> _INSTRUCTIONS FOR THE TASK_
Rewrite the listing below, changing each "Britax" to "Cybex" and keeping every other character the same.

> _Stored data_
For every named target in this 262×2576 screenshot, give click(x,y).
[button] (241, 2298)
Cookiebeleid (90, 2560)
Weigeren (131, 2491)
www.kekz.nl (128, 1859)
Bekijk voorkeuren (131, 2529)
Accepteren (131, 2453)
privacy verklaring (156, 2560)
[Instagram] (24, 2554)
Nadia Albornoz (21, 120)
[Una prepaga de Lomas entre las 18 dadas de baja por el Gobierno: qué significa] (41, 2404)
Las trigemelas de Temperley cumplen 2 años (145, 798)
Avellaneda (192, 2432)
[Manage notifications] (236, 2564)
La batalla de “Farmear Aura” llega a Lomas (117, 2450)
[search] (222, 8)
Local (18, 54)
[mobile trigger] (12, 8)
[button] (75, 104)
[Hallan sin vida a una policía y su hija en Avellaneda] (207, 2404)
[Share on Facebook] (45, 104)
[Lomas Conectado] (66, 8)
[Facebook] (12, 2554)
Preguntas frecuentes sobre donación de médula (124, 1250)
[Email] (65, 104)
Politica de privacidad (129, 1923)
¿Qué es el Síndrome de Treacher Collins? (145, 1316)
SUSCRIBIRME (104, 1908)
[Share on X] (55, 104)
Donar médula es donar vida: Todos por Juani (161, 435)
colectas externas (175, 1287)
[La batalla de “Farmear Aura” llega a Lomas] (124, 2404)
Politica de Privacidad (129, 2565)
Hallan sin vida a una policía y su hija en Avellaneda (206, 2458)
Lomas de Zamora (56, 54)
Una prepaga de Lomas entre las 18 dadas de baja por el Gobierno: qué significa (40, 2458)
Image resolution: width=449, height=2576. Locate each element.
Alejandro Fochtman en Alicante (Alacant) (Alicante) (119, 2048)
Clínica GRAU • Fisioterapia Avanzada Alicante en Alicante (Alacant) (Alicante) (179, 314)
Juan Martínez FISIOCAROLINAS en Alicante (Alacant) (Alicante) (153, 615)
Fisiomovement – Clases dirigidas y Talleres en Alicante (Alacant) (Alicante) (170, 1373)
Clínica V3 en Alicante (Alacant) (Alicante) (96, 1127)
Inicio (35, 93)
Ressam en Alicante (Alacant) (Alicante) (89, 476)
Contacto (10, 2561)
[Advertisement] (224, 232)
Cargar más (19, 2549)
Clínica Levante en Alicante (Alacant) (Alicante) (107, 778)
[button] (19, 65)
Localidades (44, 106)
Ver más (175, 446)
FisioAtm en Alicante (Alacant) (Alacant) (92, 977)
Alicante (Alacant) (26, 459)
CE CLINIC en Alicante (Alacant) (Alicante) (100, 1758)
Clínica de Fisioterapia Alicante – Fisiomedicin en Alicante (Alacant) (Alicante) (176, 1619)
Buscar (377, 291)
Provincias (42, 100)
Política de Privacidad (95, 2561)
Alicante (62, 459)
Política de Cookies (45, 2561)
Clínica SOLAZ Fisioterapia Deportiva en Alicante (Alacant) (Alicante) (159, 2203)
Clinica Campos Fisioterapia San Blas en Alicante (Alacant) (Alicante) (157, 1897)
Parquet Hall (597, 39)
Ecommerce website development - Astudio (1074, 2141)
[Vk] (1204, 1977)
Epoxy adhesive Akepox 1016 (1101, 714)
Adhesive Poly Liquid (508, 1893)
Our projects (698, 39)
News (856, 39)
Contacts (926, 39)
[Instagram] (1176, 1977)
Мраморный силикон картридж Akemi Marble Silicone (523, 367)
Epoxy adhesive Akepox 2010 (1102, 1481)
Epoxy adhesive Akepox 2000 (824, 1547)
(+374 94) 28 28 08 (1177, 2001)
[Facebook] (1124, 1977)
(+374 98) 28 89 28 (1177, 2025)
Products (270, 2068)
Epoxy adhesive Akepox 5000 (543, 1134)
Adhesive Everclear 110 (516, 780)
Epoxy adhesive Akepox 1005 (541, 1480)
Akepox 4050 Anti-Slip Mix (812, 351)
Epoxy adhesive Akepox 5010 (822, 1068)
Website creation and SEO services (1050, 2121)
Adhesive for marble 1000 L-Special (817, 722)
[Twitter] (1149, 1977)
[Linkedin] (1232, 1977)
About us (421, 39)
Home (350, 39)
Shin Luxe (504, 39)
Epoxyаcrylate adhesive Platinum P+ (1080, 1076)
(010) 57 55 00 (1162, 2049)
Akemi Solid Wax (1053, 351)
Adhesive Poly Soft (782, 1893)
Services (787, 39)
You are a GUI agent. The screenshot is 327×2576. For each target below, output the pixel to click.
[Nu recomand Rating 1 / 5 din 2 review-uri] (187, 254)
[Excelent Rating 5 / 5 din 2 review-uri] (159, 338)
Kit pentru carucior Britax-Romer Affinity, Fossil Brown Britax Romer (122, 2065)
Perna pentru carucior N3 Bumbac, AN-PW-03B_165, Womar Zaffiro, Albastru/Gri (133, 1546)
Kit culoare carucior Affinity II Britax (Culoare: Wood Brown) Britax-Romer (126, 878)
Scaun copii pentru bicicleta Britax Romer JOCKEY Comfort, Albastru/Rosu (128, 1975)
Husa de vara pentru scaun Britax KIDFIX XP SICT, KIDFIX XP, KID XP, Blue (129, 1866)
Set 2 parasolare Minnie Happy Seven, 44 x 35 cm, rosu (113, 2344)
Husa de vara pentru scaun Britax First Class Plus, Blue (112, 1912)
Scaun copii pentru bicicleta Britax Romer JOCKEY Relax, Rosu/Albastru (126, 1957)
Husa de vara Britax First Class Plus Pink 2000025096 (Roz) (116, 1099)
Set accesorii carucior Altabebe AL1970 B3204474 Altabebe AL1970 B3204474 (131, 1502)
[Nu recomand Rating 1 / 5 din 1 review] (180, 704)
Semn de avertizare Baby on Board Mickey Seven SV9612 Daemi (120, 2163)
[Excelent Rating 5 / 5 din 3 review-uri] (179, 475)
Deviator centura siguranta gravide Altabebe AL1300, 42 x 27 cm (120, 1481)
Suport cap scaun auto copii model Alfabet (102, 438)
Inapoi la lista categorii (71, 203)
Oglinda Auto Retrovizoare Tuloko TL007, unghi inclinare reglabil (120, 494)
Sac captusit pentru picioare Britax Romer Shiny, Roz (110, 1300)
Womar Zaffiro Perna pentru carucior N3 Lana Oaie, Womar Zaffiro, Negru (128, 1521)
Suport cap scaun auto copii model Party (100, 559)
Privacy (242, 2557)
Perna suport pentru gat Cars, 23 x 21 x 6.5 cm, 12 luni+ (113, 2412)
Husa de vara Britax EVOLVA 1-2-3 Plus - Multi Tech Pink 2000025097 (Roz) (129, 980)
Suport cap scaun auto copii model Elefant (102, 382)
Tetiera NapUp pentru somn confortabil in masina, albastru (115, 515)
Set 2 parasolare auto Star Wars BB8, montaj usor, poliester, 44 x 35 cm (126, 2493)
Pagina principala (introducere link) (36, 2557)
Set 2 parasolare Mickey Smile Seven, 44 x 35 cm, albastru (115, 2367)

> _COMPLETED TASK_
For every named target in this 262×2576 screenshot, give click(x,y).
[button] (241, 2298)
Cookiebeleid (90, 2560)
Weigeren (131, 2491)
www.kekz.nl (128, 1859)
Bekijk voorkeuren (131, 2529)
Accepteren (131, 2453)
privacy verklaring (156, 2560)
[Instagram] (24, 2554)
Nadia Albornoz (21, 120)
[Una prepaga de Lomas entre las 18 dadas de baja por el Gobierno: qué significa] (41, 2404)
Las trigemelas de Temperley cumplen 2 años (145, 798)
Avellaneda (192, 2432)
[Manage notifications] (236, 2564)
La batalla de “Farmear Aura” llega a Lomas (117, 2450)
[search] (222, 8)
Local (18, 54)
[mobile trigger] (12, 8)
[button] (75, 104)
[Hallan sin vida a una policía y su hija en Avellaneda] (207, 2404)
[Share on Facebook] (45, 104)
[Lomas Conectado] (66, 8)
[Facebook] (12, 2554)
Preguntas frecuentes sobre donación de médula (124, 1250)
[Email] (65, 104)
Politica de privacidad (129, 1923)
¿Qué es el Síndrome de Treacher Collins? (145, 1316)
SUSCRIBIRME (104, 1908)
[Share on X] (55, 104)
Donar médula es donar vida: Todos por Juani (161, 435)
colectas externas (175, 1287)
[La batalla de “Farmear Aura” llega a Lomas] (124, 2404)
Politica de Privacidad (129, 2565)
Hallan sin vida a una policía y su hija en Avellaneda (206, 2458)
Lomas de Zamora (56, 54)
Una prepaga de Lomas entre las 18 dadas de baja por el Gobierno: qué significa (40, 2458)
Image resolution: width=449, height=2576. Locate each element.
Alejandro Fochtman en Alicante (Alacant) (Alicante) (119, 2048)
Clínica GRAU • Fisioterapia Avanzada Alicante en Alicante (Alacant) (Alicante) (179, 314)
Juan Martínez FISIOCAROLINAS en Alicante (Alacant) (Alicante) (153, 615)
Fisiomovement – Clases dirigidas y Talleres en Alicante (Alacant) (Alicante) (170, 1373)
Clínica V3 en Alicante (Alacant) (Alicante) (96, 1127)
Inicio (35, 93)
Ressam en Alicante (Alacant) (Alicante) (89, 476)
Contacto (10, 2561)
[Advertisement] (224, 232)
Cargar más (19, 2549)
Clínica Levante en Alicante (Alacant) (Alicante) (107, 778)
[button] (19, 65)
Localidades (44, 106)
Ver más (175, 446)
FisioAtm en Alicante (Alacant) (Alacant) (92, 977)
Alicante (Alacant) (26, 459)
CE CLINIC en Alicante (Alacant) (Alicante) (100, 1758)
Clínica de Fisioterapia Alicante – Fisiomedicin en Alicante (Alacant) (Alicante) (176, 1619)
Buscar (377, 291)
Provincias (42, 100)
Política de Privacidad (95, 2561)
Alicante (62, 459)
Política de Cookies (45, 2561)
Clínica SOLAZ Fisioterapia Deportiva en Alicante (Alacant) (Alicante) (159, 2203)
Clinica Campos Fisioterapia San Blas en Alicante (Alacant) (Alicante) (157, 1897)
Parquet Hall (597, 39)
Ecommerce website development - Astudio (1074, 2141)
[Vk] (1204, 1977)
Epoxy adhesive Akepox 1016 (1101, 714)
Adhesive Poly Liquid (508, 1893)
Our projects (698, 39)
News (856, 39)
Contacts (926, 39)
[Instagram] (1176, 1977)
Мраморный силикон картридж Akemi Marble Silicone (523, 367)
Epoxy adhesive Akepox 2010 (1102, 1481)
Epoxy adhesive Akepox 2000 (824, 1547)
(+374 94) 28 28 08 (1177, 2001)
[Facebook] (1124, 1977)
(+374 98) 28 89 28 (1177, 2025)
Products (270, 2068)
Epoxy adhesive Akepox 5000 (543, 1134)
Adhesive Everclear 110 (516, 780)
Epoxy adhesive Akepox 1005 (541, 1480)
Akepox 4050 Anti-Slip Mix (812, 351)
Epoxy adhesive Akepox 5010 (822, 1068)
Website creation and SEO services (1050, 2121)
Adhesive for marble 1000 L-Special (817, 722)
[Twitter] (1149, 1977)
[Linkedin] (1232, 1977)
About us (421, 39)
Home (350, 39)
Shin Luxe (504, 39)
Epoxyаcrylate adhesive Platinum P+ (1080, 1076)
(010) 57 55 00 (1162, 2049)
Akemi Solid Wax (1053, 351)
Adhesive Poly Soft (782, 1893)
Services (787, 39)
You are a GUI agent. The screenshot is 327×2576. For each target below, output the pixel to click.
[Nu recomand Rating 1 / 5 din 2 review-uri] (187, 254)
[Excelent Rating 5 / 5 din 2 review-uri] (159, 338)
Kit pentru carucior Cybex-Romer Affinity, Fossil Brown Cybex Romer (122, 2065)
Perna pentru carucior N3 Bumbac, AN-PW-03B_165, Womar Zaffiro, Albastru/Gri (133, 1546)
Kit culoare carucior Affinity II Cybex (Culoare: Wood Brown) Cybex-Romer (126, 878)
Scaun copii pentru bicicleta Cybex Romer JOCKEY Comfort, Albastru/Rosu (128, 1975)
Husa de vara pentru scaun Cybex KIDFIX XP SICT, KIDFIX XP, KID XP, Blue (129, 1866)
Set 2 parasolare Minnie Happy Seven, 44 x 35 cm, rosu (113, 2344)
Husa de vara pentru scaun Cybex First Class Plus, Blue (112, 1912)
Scaun copii pentru bicicleta Cybex Romer JOCKEY Relax, Rosu/Albastru (126, 1957)
Husa de vara Cybex First Class Plus Pink 2000025096 (Roz) (116, 1099)
Set accesorii carucior Altabebe AL1970 B3204474 Altabebe AL1970 B3204474 (131, 1502)
[Nu recomand Rating 1 / 5 din 1 review] (180, 704)
Semn de avertizare Baby on Board Mickey Seven SV9612 Daemi (120, 2163)
[Excelent Rating 5 / 5 din 3 review-uri] (179, 475)
Deviator centura siguranta gravide Altabebe AL1300, 42 x 27 cm (120, 1481)
Suport cap scaun auto copii model Alfabet (102, 438)
Inapoi la lista categorii (71, 203)
Oglinda Auto Retrovizoare Tuloko TL007, unghi inclinare reglabil (120, 494)
Sac captusit pentru picioare Cybex Romer Shiny, Roz (110, 1300)
Womar Zaffiro Perna pentru carucior N3 Lana Oaie, Womar Zaffiro, Negru (128, 1521)
Suport cap scaun auto copii model Party (100, 559)
Privacy (242, 2557)
Perna suport pentru gat Cars, 23 x 21 x 6.5 cm, 12 luni+ (113, 2412)
Husa de vara Cybex EVOLVA 1-2-3 Plus - Multi Tech Pink 2000025097 (Roz) (129, 980)
Suport cap scaun auto copii model Elefant (102, 382)
Tetiera NapUp pentru somn confortabil in masina, albastru (115, 515)
Set 2 parasolare auto Star Wars BB8, montaj usor, poliester, 44 x 35 cm (126, 2493)
Pagina principala (introducere link) (36, 2557)
Set 2 parasolare Mickey Smile Seven, 44 x 35 cm, albastru (115, 2367)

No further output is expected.